GENEVA: A suicide bomb attack on a World Food Programme (WFP) office in Islamabad that killed five people on Monday was a 'heinous crime,' United Nations Secretary- General Ban Ki-moon said.

'This is a terrible tragedy for the UN and for the whole humanitarian community in Pakistan,' he said in a statement, condemning the bombing 'in the strongest terms'.

'This is a heinous crime committed against those who have been working tirelessly to assist the poor and the vulnerable on the frontlines of hunger and other human suffering in Pakistan,' he said.

In a statement distributed in Geneva, the Rome-based WFP said four of the dead were staffers of the agency, three of them Pakistani and one, information and communications technology officer Botan Ahmed Ali, an Iraqi.

The three Pakistani dead were identified as Abid Rehman, a financial assistant, and two women -- receptionist Gulrukh Tahir and office assistant Farzana Barkat.
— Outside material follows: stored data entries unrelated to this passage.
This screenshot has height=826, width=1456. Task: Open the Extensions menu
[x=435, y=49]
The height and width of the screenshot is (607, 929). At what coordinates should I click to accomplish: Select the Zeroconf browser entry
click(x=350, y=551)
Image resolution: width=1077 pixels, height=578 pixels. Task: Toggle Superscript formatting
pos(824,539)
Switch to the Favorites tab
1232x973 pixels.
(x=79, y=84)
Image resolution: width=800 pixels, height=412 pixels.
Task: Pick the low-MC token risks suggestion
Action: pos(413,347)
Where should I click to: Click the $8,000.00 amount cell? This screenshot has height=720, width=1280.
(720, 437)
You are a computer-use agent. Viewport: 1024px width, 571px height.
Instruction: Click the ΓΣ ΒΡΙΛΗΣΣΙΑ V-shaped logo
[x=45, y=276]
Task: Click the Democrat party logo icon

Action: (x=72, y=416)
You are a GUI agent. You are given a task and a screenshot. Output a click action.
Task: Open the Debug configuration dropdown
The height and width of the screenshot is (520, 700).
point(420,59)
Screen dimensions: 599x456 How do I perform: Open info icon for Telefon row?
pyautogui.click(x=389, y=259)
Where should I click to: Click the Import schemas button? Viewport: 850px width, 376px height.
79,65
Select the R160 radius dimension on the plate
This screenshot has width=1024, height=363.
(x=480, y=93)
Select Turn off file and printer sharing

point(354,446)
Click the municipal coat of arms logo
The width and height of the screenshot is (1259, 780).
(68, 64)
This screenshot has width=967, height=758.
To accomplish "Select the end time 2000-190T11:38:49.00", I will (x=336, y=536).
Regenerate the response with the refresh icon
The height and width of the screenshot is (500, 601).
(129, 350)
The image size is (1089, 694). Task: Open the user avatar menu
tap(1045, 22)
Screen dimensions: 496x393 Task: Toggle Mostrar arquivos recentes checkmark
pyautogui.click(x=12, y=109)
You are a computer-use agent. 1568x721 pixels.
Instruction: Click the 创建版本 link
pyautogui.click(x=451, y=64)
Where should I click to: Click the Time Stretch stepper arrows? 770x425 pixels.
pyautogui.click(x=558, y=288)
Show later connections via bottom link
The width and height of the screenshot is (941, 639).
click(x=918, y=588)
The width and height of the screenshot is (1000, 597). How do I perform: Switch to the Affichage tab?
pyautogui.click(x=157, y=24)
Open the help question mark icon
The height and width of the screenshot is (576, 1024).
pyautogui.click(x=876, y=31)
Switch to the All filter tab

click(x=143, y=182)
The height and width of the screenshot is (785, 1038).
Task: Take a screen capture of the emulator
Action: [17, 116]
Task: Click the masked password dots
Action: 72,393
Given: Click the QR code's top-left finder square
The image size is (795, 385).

Josette Sheeran, executive director of WFP which is providing food assistance to some 10 million Pakistanis, 2 million of them displaced by conflict in the country's Swat Valley region, described the four as 'humanitarian heroes'.

The agency -- which is the main U.N. body fighting hunger around the world -- supports school meal programmes and supplies food to vulnerable people across Pakistan, including many who have lost their homes in natural disasters.

According to the AP, officials say UN aid operations continue in Pakistan even though staff in Islamabad has been sent home since a deadly bomb attack.

Secretary-General Ban Ki-moon says the world body will continue its humanitarian assistance to more than 2 million Pakistanis in urgent need of help.

Spokeswoman Elisabeth Byrs says the staff has been working from home since a suicide bomber killed five people and wounded others Monday at the World Food Program in Islamabad.

Byrs, of the U.N. Office for the Coordination of Humanitarian Affairs, says essential activities including distribution of aid is continuing in Islamabad and Peshawar.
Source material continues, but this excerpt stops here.